# Implementation Plan: Enhanced Databricks SQL Syntax Support
**Note**: This template is filled in by the `/speckit.plan` command. See `.specify/templates/commands/plan.md` for the execution workflow.
## Summary
Enable the SQL parser to recognize and handle Databricks-specific syntax patterns, including `IDENTIFIER()` function calls with variable references and string concatenation, as well as variable references in STRUCT/ARRAY type definitions, COMMENT clauses, and TBLPROPERTIES. This will allow users to import real-world Databricks SQL DDL statements that are currently blocked by parse errors.
Technical approach: Extend the sqlparser crate's `Dialect` trait to create a `DatabricksDialect` that recognizes Databricks-specific syntax patterns. Implement preprocessing/post-processing logic to handle variable references that cannot be parsed directly, replacing them with fallback types or placeholders.
## Technical Context
**Language/Version**: Rust 1.75+ (Rust 2024 edition)
**Primary Dependencies**: sqlparser 0.53, regex 1.0
**Storage**: N/A (parsing only, no storage operations)
**Testing**: cargo test (unit tests, integration tests, doctests)
**Target Platform**: All platforms (native, WASM) - SQL parsing is platform-agnostic
**Project Type**: Single library project (SDK)
**Performance Goals**: Parse Databricks SQL at similar speed to standard SQL (target: <10% performance degradation)
**Constraints**: Must maintain backward compatibility with existing SQL dialects (PostgreSQL, MySQL, SQLite, Generic). Must not break existing imports.
**Scale/Scope**: Handle typical Databricks SQL DDL statements (hundreds to thousands of lines). Support complex nested STRUCT/ARRAY patterns up to 5+ levels deep.
## Constitution Check
*GATE: Must pass before Phase 0 research. Re-check after Phase 1 design.*
Verify compliance with Data Modelling SDK Constitution principles:
- **Commit Requirements**: ✅ Code MUST build successfully before commit. All commits MUST be GPG signed.

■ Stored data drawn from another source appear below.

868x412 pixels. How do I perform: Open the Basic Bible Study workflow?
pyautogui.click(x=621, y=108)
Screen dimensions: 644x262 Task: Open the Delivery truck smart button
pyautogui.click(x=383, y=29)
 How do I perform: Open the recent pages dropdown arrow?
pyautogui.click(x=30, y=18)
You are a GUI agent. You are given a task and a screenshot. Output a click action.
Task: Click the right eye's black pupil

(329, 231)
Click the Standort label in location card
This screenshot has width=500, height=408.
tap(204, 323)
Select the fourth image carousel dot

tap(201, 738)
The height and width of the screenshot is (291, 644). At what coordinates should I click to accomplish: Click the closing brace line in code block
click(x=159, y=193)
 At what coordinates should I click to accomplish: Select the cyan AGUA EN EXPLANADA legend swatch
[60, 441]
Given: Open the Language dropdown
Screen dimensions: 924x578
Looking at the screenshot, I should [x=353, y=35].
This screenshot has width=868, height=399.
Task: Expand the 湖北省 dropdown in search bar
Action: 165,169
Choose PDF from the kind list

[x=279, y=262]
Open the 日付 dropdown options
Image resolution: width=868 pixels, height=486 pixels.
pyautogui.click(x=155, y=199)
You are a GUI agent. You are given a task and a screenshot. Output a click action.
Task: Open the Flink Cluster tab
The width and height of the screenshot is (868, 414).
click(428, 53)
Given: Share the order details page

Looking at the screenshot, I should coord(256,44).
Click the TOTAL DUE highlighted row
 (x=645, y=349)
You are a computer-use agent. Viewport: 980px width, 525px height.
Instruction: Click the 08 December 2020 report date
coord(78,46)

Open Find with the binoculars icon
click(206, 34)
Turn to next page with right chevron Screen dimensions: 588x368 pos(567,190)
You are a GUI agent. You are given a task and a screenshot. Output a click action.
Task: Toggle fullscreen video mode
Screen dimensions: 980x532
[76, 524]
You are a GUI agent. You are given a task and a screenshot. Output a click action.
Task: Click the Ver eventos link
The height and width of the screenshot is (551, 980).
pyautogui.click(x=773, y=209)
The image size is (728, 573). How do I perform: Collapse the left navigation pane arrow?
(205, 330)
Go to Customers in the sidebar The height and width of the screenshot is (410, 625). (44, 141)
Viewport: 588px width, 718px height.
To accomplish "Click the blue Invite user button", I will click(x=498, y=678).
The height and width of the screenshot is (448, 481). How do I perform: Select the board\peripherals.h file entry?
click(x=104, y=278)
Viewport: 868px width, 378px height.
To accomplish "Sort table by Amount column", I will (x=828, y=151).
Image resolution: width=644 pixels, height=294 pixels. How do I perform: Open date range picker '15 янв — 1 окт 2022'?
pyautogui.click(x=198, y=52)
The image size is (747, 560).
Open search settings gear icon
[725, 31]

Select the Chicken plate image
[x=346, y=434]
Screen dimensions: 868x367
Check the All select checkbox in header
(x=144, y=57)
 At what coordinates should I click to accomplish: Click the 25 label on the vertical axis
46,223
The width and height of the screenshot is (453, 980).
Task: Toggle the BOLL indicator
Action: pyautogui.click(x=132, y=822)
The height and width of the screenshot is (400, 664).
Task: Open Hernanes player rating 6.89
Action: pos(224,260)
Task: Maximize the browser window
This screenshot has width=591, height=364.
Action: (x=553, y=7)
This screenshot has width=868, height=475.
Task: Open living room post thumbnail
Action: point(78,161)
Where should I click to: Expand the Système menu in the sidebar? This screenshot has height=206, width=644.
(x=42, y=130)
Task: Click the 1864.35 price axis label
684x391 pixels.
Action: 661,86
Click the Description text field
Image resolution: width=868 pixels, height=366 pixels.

- **Code Quality & Security**: ✅ Plan includes security audit (`cargo audit`), formatting (`cargo fmt`), linting (`cargo clippy`) checks. sqlparser 0.53 is latest stable version compatible with project.
- **Storage Abstraction**: ✅ N/A - No storage operations added in this feature.
- **Feature Flags**: ✅ Databricks dialect support will be behind existing `databricks-dialect` Cargo feature flag (already defined in Cargo.toml).
- **Testing Requirements**: ✅ Plan includes unit tests for DatabricksDialect, integration tests for SQL import with Databricks SQL, and doctests for public API methods.
- **Import/Export Patterns**: ✅ Follows existing SQL importer pattern in `src/import/sql.rs`. No new importer trait needed.
- **Error Handling**: ✅ Uses existing `ImportError` type from `src/import/mod.rs`. Structured error types already in place.
**Constitution Compliance**: ✅ All principles satisfied. No violations.
## Project Structure
### Documentation (this feature)
```text
specs/005-databricks-sql-support/
├── plan.md # This file (/speckit.plan command output)
├── research.md # Phase 0 output (/speckit.plan command)
├── data-model.md # Phase 1 output (/speckit.plan command)
├── quickstart.md # Phase 1 output (/speckit.plan command)
├── contracts/ # Phase 1 output (/speckit.plan command)
└── tasks.md # Phase 2 output (/speckit.tasks command - NOT created by /speckit.plan)
```
### Source Code (repository root)
```text
src/
├── import/
│ ├── sql.rs # Extend SQLImporter with DatabricksDialect support
│ └── mod.rs # Export DatabricksDialect if needed
└── [other existing modules]
tests/
├── import_tests.rs # Add Databricks SQL import test cases
└── [other existing tests]
```
**Structure Decision**: Single project structure. Databricks dialect support extends existing SQL import functionality in `src/import/sql.rs`. No new modules needed - add `DatabricksDialect` implementation and extend `SQLImporter::dialect_impl()` to handle "databricks" dialect string.
## Complexity Tracking
> **Fill ONLY if Constitution Check has violations that must be justified**
No violations - all constitution principles satisfied.